_Action item_.
Filter the listing below down to the lines containing the word "Click".

(Records for the task Opens)

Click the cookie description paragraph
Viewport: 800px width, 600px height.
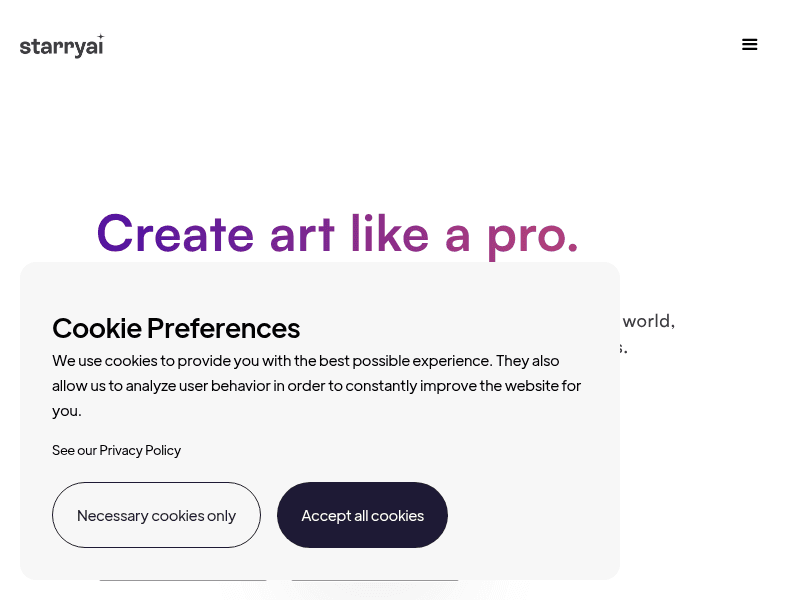coord(316,386)
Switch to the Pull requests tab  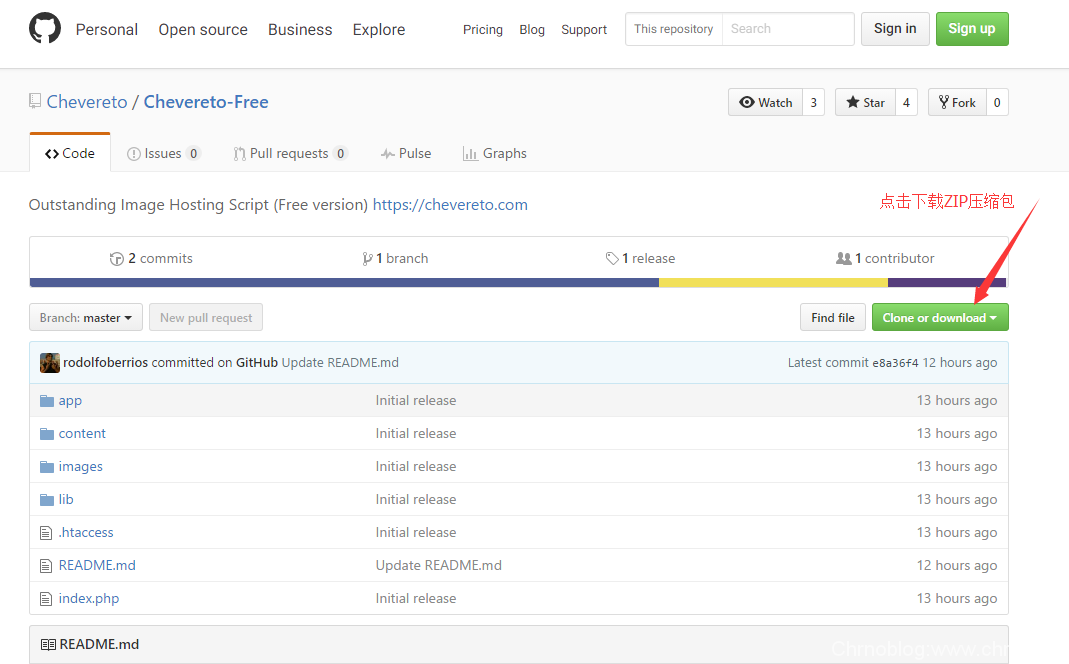coord(288,153)
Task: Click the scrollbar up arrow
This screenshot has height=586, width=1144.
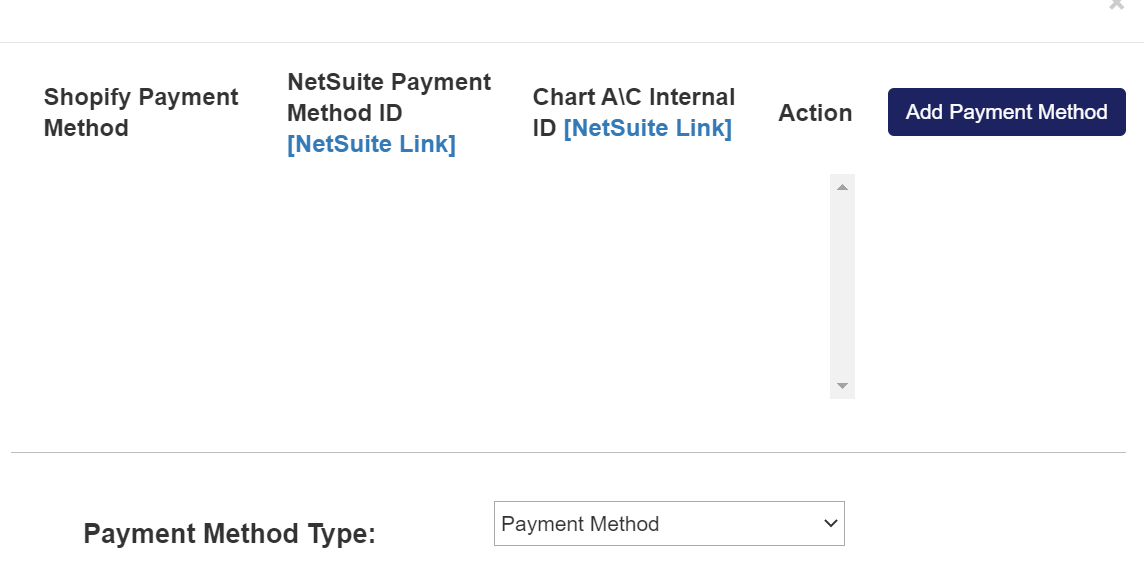Action: [842, 187]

(Records for the task Closes)

_Task answer_.
Click the cookie description paragraph
Task: Click the scrollbar up arrow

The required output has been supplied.